Dear Ms. Meniscus:
I am a single woman who is 35 years old and has rheumatoid arthritis. I finally moved out of my mother’s house last year even though I was afraid to do it. My mother was always arguing how I wouldn’t be able to take care of myself but I wanted to at least try to be independent.
All was going well until I was laid off from my job in a medical office that I’ve had for the past ten years. I haven’t told my mother yet because I’m afraid she’ll tell me she knew I wouldn’t be able to make it. At the same time I need to tell her because if a new job doesn’t come up soon I cannot afford my apartment and will have to move back home.

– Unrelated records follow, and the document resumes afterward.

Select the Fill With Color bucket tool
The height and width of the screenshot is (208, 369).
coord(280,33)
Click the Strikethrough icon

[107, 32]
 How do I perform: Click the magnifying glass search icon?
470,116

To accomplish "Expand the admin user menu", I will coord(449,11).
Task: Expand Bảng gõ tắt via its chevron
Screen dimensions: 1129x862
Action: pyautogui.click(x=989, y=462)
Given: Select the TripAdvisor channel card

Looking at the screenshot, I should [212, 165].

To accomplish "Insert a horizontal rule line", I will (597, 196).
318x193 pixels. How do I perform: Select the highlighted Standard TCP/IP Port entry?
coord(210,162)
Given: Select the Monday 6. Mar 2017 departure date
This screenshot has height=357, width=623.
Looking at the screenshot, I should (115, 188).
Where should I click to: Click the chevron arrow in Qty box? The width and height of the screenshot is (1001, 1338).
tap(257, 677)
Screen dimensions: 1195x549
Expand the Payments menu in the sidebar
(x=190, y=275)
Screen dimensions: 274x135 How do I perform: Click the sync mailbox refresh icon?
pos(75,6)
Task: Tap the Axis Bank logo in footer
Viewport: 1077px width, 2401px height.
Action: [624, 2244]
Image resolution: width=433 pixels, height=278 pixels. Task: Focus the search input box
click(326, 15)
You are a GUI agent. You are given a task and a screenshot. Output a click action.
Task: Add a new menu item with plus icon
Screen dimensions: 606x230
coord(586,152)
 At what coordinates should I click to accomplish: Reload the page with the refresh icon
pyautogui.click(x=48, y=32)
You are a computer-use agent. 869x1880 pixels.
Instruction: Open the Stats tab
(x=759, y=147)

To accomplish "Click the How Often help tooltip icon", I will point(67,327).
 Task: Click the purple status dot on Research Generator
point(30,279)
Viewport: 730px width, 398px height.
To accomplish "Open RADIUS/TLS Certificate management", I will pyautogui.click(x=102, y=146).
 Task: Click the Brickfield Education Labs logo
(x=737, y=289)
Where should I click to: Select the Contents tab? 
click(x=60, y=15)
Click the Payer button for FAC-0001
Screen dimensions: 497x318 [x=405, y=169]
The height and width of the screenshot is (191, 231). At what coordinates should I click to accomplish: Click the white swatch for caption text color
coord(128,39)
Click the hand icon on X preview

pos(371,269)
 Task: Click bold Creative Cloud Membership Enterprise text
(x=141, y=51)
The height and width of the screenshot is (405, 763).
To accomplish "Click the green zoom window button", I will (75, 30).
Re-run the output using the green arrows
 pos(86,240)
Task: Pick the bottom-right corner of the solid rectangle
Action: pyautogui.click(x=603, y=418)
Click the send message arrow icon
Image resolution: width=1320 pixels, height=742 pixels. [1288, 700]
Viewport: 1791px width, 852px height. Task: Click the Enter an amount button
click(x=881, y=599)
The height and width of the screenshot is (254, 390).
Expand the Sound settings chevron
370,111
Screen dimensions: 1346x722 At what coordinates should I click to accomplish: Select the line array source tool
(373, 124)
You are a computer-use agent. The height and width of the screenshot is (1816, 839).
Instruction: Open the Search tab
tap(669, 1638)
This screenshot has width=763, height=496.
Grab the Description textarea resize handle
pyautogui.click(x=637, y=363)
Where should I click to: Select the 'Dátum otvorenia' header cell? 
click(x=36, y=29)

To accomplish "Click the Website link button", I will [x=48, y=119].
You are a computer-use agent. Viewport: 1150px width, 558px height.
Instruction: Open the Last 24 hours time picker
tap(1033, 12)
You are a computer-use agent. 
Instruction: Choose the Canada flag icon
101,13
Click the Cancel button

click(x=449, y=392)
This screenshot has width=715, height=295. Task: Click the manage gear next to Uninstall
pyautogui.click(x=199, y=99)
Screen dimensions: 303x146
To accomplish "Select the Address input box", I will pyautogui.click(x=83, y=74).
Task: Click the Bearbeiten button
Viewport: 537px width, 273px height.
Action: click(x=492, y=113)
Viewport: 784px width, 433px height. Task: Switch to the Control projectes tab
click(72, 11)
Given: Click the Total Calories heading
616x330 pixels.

Madame congratulates you on having summoned the strength to move out of your mother’s house even though you were afraid to do so. It reveals admirable qualities of strength and determination. Now, hopefully, that same strength and determination will direct you toward another job that will allow you to continue living independently (and in peace).
For now, conserve your energy. Don’t think about what your mother (who can’t seem to support you) would say. Instead, focus on the task at hand. It doesn’t matter that you can predict what she will say. You have already proven that you can move out and survive, and you’ve managed it for an entire year!
Your task is to concentrate on finding another job. You’ve worked for a decade at this medical office. You have contacts. You have co-workers and friends, or maybe you’ve made friends with one of the patients. If you haven’t already done so, put the word out that you are looking for another position. A job won’t pop up unless people know you’re actively looking. Don’t hesitate to reach out through your network of friends and acquaintances, because it can be done politely and professionally.
Remember Sara that you are experienced. There is a job out there for you.
It’s quite possible that your mother is actually worried about being alone, and all that talk and doubt could be about herself without her having a clue.
Right now it doesn’t matter. Preserve what is precious: your emotional and psychological energy. Keep your eye on the goal and you will get there. Sad Sara is, in reality, Strong Sara.
Madame wishes you luck…you already possess the strength.